05-dynamic_homenode-2.5.39-10.patch :
       Dynamic homenode selection. When pages are allocated or freed
       they are tracked. The homenode is recalculated dynamically and
       set to the node where most of the memory of the task is allocated.

Meaningfull combinations of patches are:

A : numa scheduler : 01 + 02 node aware NUMA scheduler, with initial load
                 balancing
B : node affine scheduler : 01 + 02 + 03 (+04)

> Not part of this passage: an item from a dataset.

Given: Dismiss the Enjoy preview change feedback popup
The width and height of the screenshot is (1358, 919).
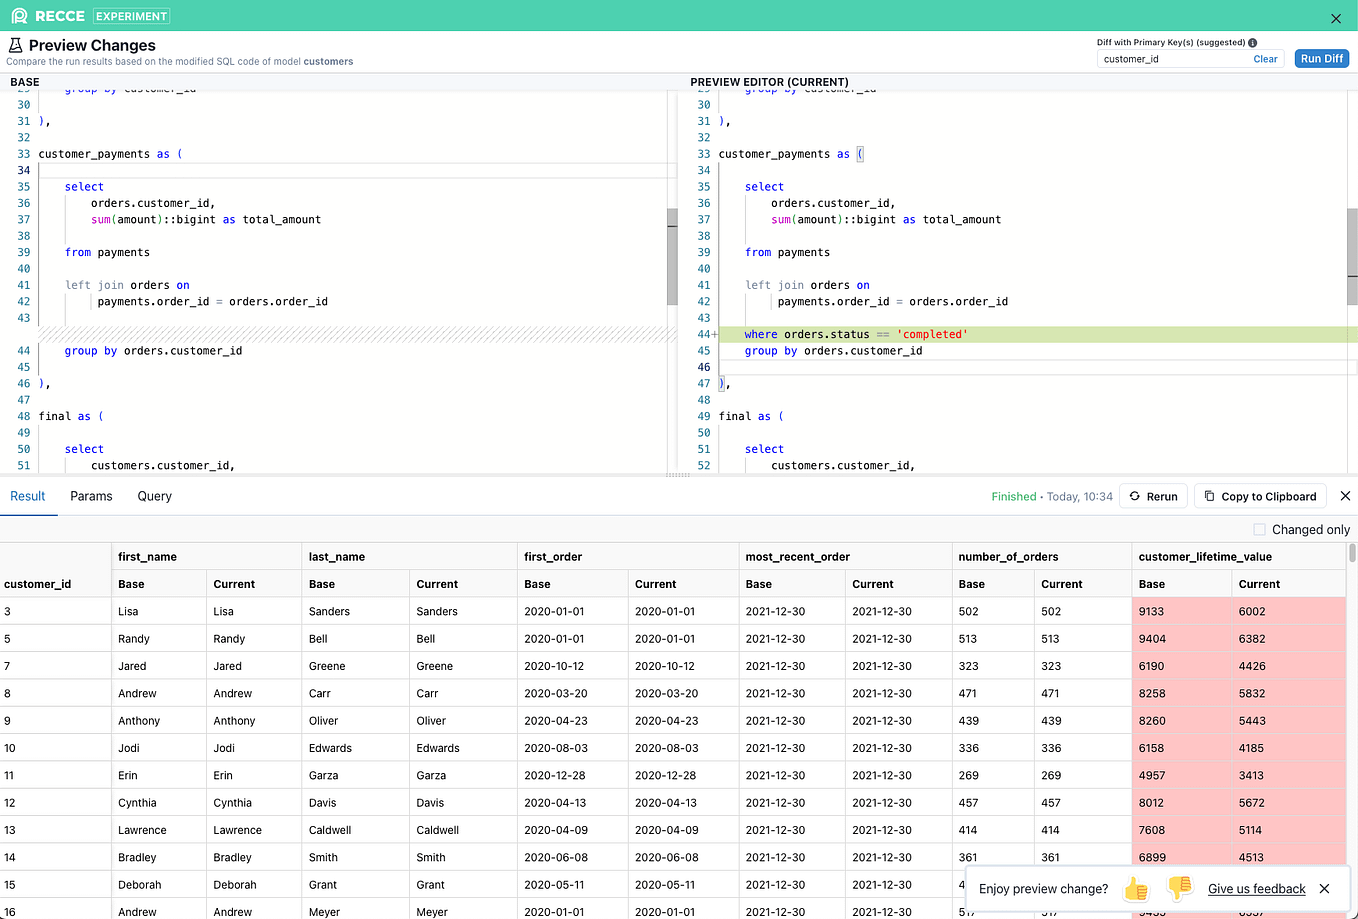Looking at the screenshot, I should coord(1324,888).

C : node affine scheduler with dynamic homenode selection :
      01 + 02 + 03 + 05 ( !exclude 04 !)

The best results should be provided by C as it incorporates most of
the features.

The patches should run on ia32 NUMAQ and ia64 Azusa (with the topology
patches applied). Other architectures just need the build_node() call
similar to arch/i386/kernel/smpboot.c The issues with NUMAQ (uninitialized
platform specific stuff) should be solved.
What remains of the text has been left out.